--- begin Text section ---

FUSE support is in the diagrams, but not checked off on the roadmap. Slow-node detection and avoidance seemed like one of the most interesting features from the design, but is not checked off either. Other things not even on the roadmap, using Gluster not as a fair comparison but as a handy list of possibilities: multiple replication levels, tiering, erasure coding, NFS/SMB, caching, quota, snapshots.

As I said, looks like a good first attempt. Better than most I've seen, with lots of potential, but as of today it seems rather bare-bones. Many hard problems remain to be solved, and I wish them well.

Jacky007 · on Nov 1, 2016

> Looks like a pretty good first attempt at a distributed filesystem. You are damn right. It is. ~~ 3 years ago, the most widely used DFS in baidu was Peta which is similar to HDFS V2. We have migrate to AFS now.

justinsb · on Oct 25, 2016

Looks nice. I know Raft better than most of the other pieces, so that's where I started; I didn't see code for dynamic membership changes nor log truncation. I can understand getting by with a fixed membership, but log truncation seems like a requirement for a production system. Would be interested to hear whether this is planned or whether there is a clever way around it!

imafatboy · on Oct 25, 2016

Well, there's another project in the same organization named iNexus achieved in log truncation. It uses leveldb as underlying storage and the leveldb is slightly modified to clean the outdated data when compacting. Maybe BFS will do something similar. For the source code, please refer to https://github.com/baidu/ins And I'm sorry for the lack of English documents in this repo. We are working on it.

justinsb · on Oct 25, 2016

Thank you - excited to see this! I do think there is a lack of a C++ library for Raft that stands alone (and you have two projects just within baidu that could share code). I'd be excited to help with a standalone project! And I'm sorry for my lack of non-English, but it seems that the variable names are still in english so I can follow the code :-)

(It is a pity that Chrome doesn't automatically translate github pages that contain different languages - not sure why that isn't happening.)

usgroup · on Oct 25, 2016

Looking through the code it supports fuse, but the documentation in ENG is sparse. It also looks to underpin Tera: the Baidu distributed DB.

I think a low read/write latency dfs suitable for real time applications would be a game changer. I'm hoping they up the documentation from here and engage the English speaking community.

lylei · on Oct 25, 2016

Thanks for your advice. We are working on translating all the documents :)

usgroup · on Oct 25, 2016

PS: if your DFS works within a docker container you'll have a very strong differentiator since the rest don't. You'd also possibly solve the "how to do storage in a container cloud without resorting to NAS or separate clusters" problem.

notacoward · on Oct 25, 2016

> if your DFS works within a docker container you'll have a very strong differentiator since the rest don't.

Untrue. Gluster is already deployed that way in many places. Yes, in production and at scale.

usgroup · on Oct 25, 2016

Do you mean hackery of this sort:

http://blog.xebia.com/persistence-with-docker-containers-tea...

--- end Text section ---

▶ _Short task a_:
Answer these questions using the forum thread about the distributed filesystem.
(i) According to Jacky007, what was the most widely used DFS in baidu about 3 years ago?
(ii) What does the iNexus project use as its underlying storage?
(iii) Which Baidu distributed DB does the code also seem to underpin, according to usgroup?

--- begin Information given ---

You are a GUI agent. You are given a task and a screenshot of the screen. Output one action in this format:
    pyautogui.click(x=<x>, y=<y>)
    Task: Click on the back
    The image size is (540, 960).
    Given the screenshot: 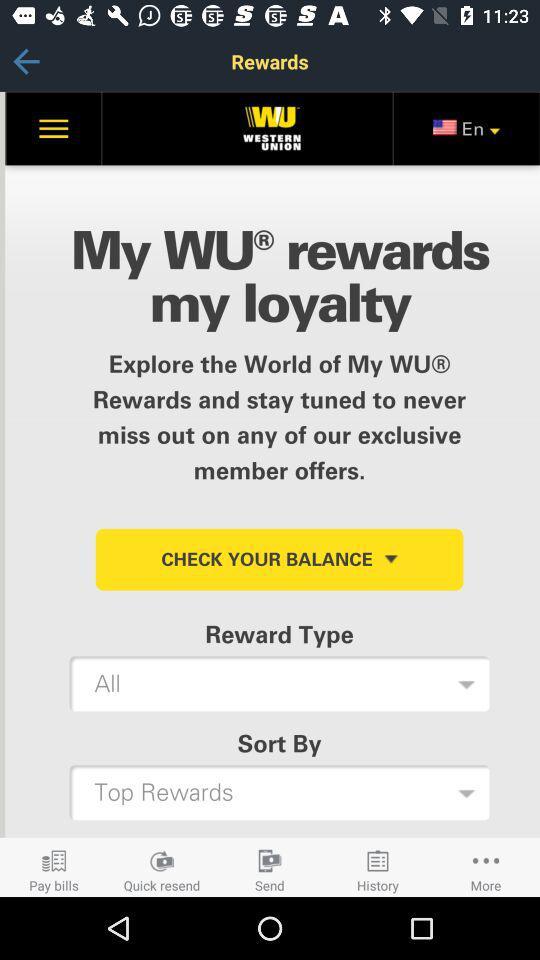 What is the action you would take?
    pyautogui.click(x=25, y=61)
    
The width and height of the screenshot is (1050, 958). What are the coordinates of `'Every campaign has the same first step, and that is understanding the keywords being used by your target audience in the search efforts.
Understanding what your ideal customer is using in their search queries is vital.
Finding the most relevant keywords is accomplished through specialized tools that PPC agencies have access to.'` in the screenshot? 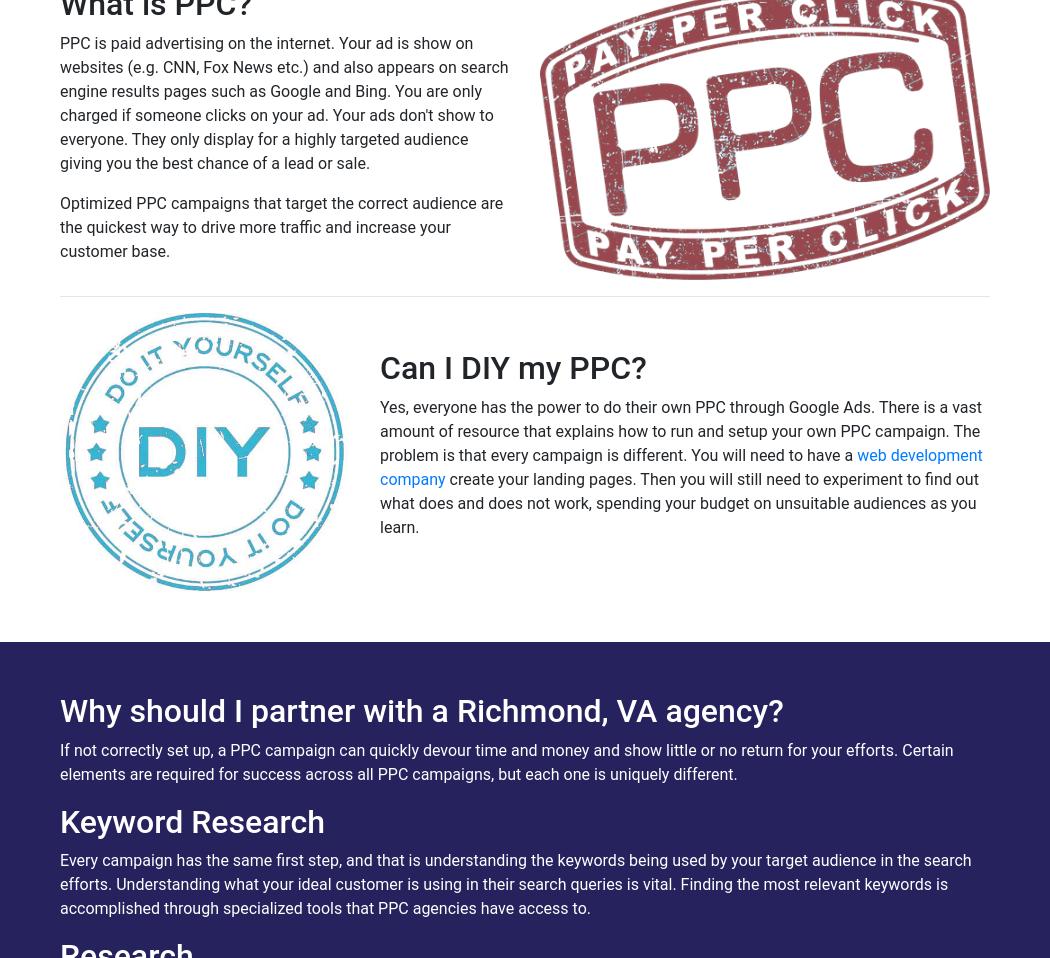 It's located at (514, 883).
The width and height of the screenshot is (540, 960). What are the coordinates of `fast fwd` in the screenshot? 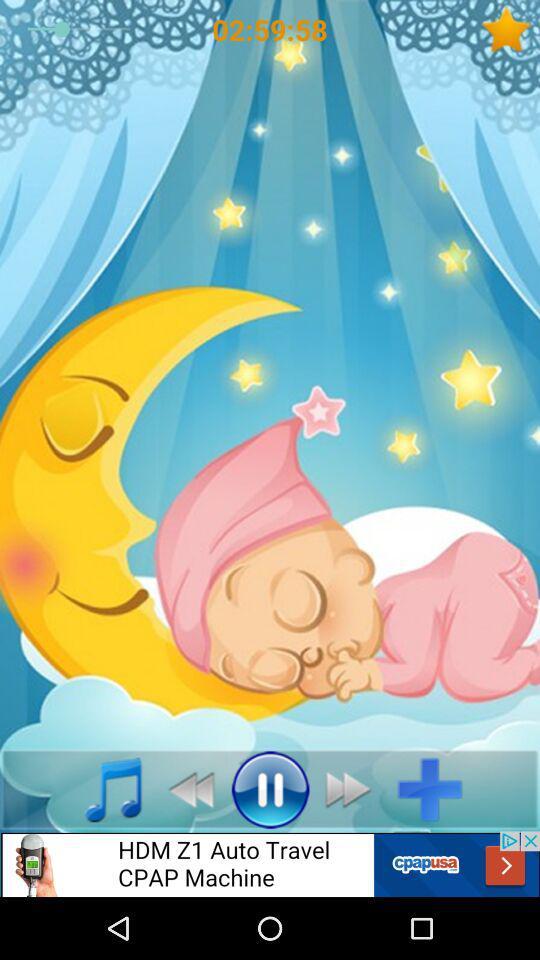 It's located at (353, 789).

--- end Information given ---

▶ _Short task b_:
In the records, quote everything from the line containing "The width and height of the screenshot is (1050, 958)." down to the line containing "Understanding what your", including both of those lines.

▶ _Complete answer a_:
(i) Peta
(ii) leveldb
(iii) Tera

▶ _Complete answer b_:
The width and height of the screenshot is (1050, 958). What are the coordinates of `'Every campaign has the same first step, and that is understanding the keywords being used by your target audience in the search efforts.
Understanding what your ideal customer is using in their search queries is vital.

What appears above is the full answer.